**Problem statement**
Rewrite the part of the records that opens with the line containing "This screenshot has" and runs through the end, requests included, shifting every coordinate in the answers up by 27. Leave the pictures out.

Stored items from a collection:

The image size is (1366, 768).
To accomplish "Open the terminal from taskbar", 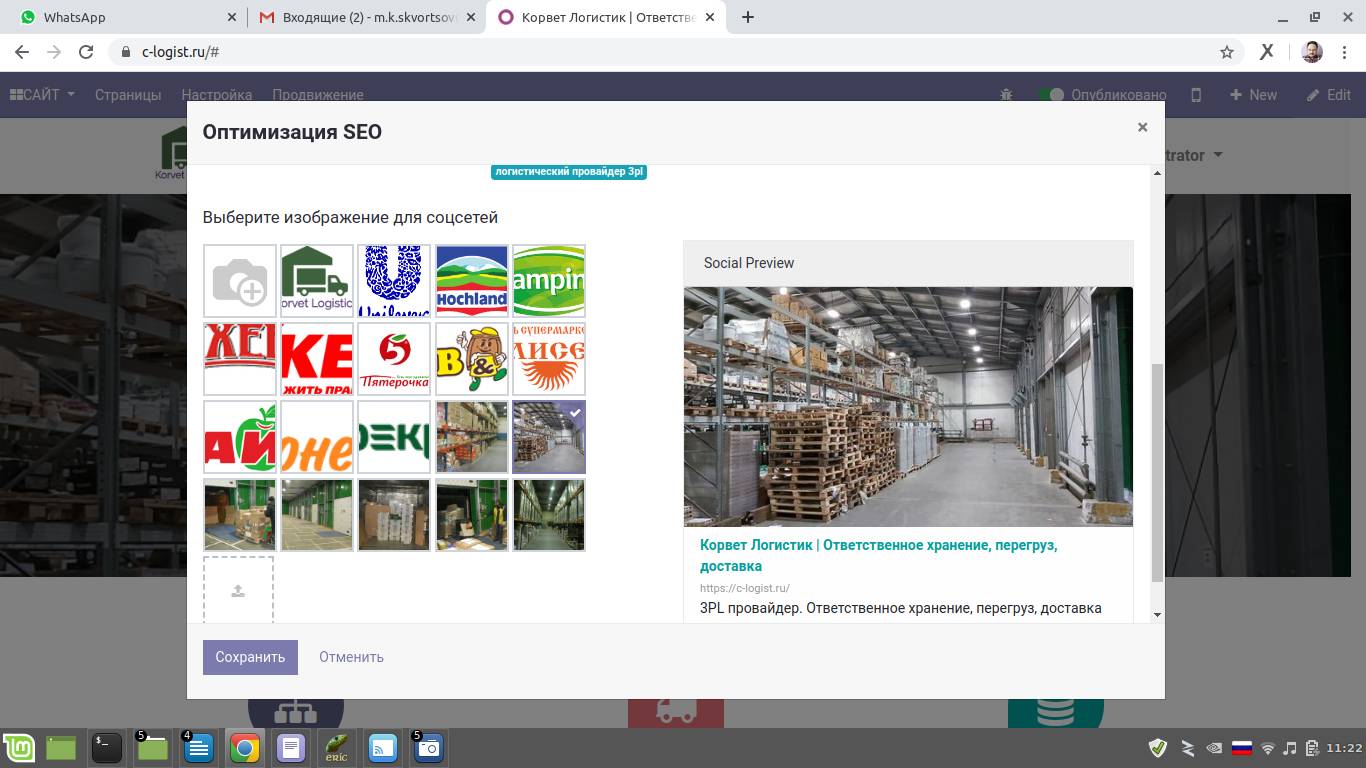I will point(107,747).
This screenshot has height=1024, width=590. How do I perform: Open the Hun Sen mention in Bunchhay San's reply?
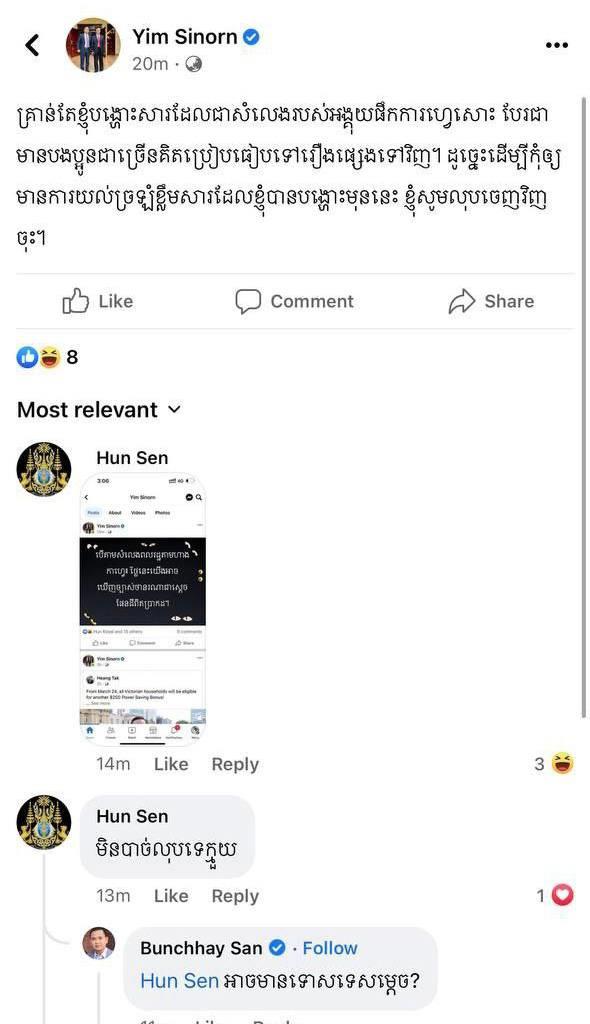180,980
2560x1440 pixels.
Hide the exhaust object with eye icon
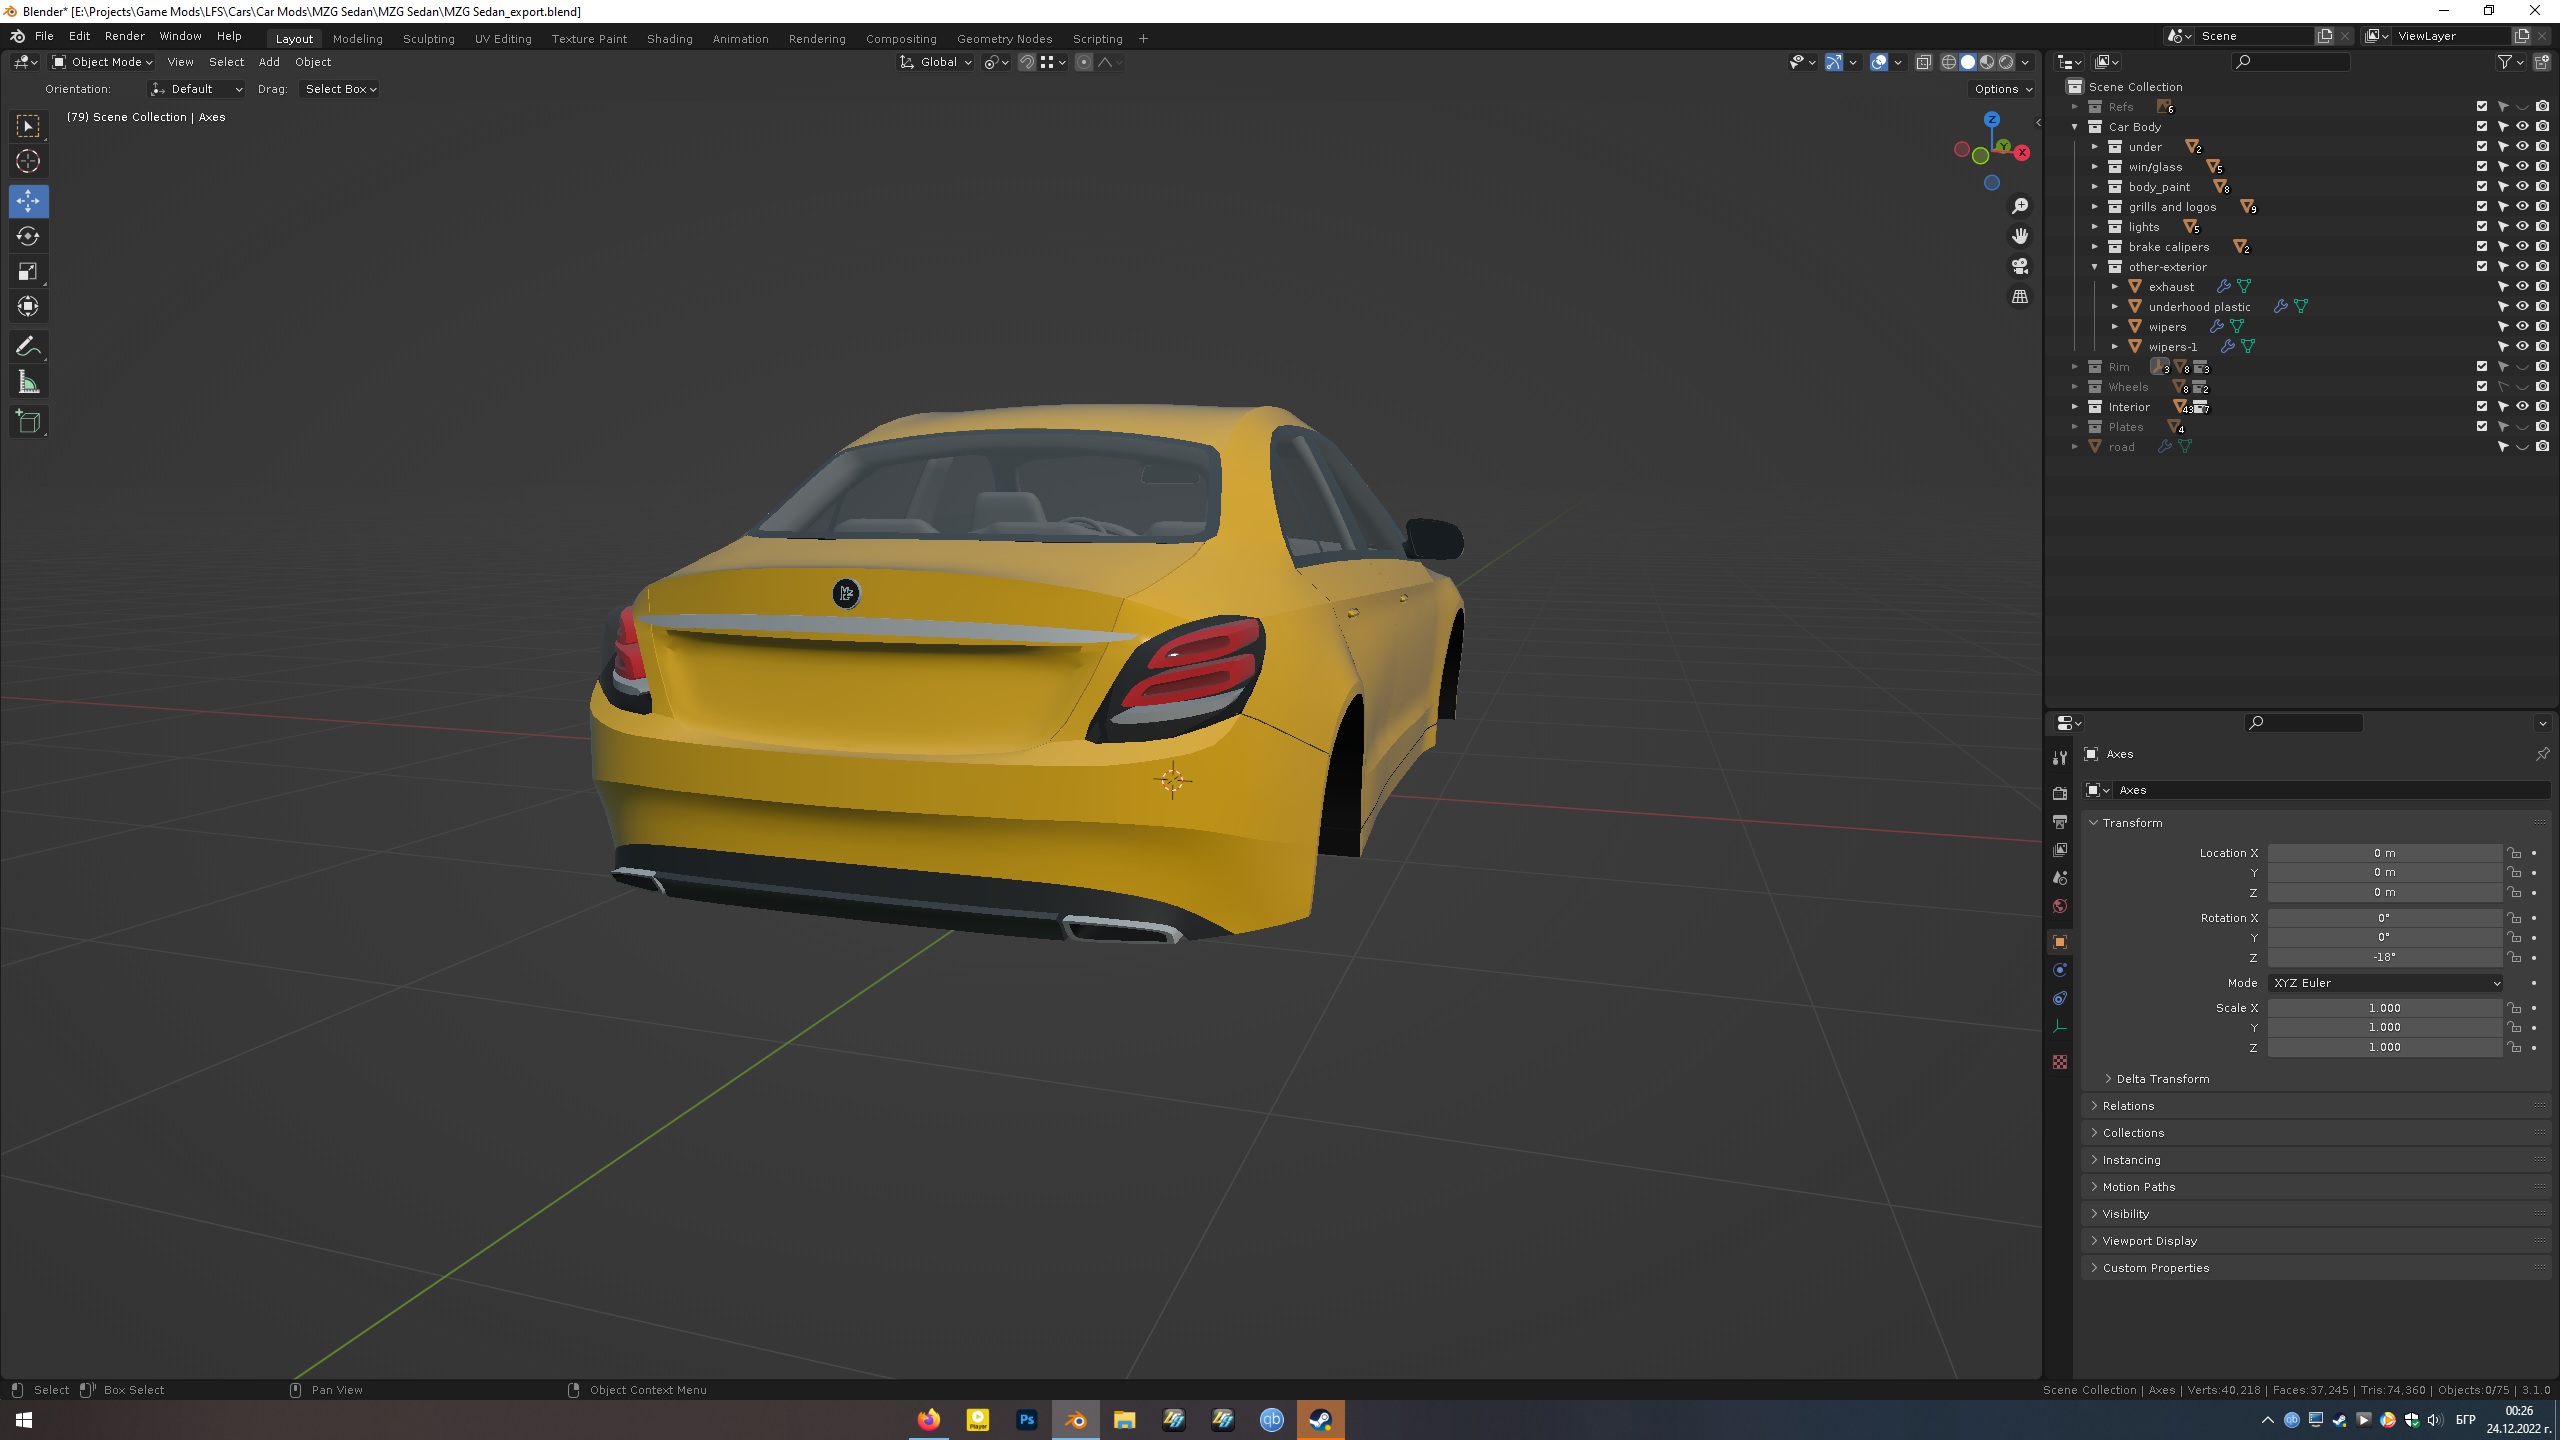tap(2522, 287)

**Written solution**
This screenshot has height=1024, width=590. How do I perform: Open the Hun Sen mention in Bunchhay San's reply?
207,1007
2560x1440 pixels.
Hide the exhaust object with eye icon
tap(2549, 314)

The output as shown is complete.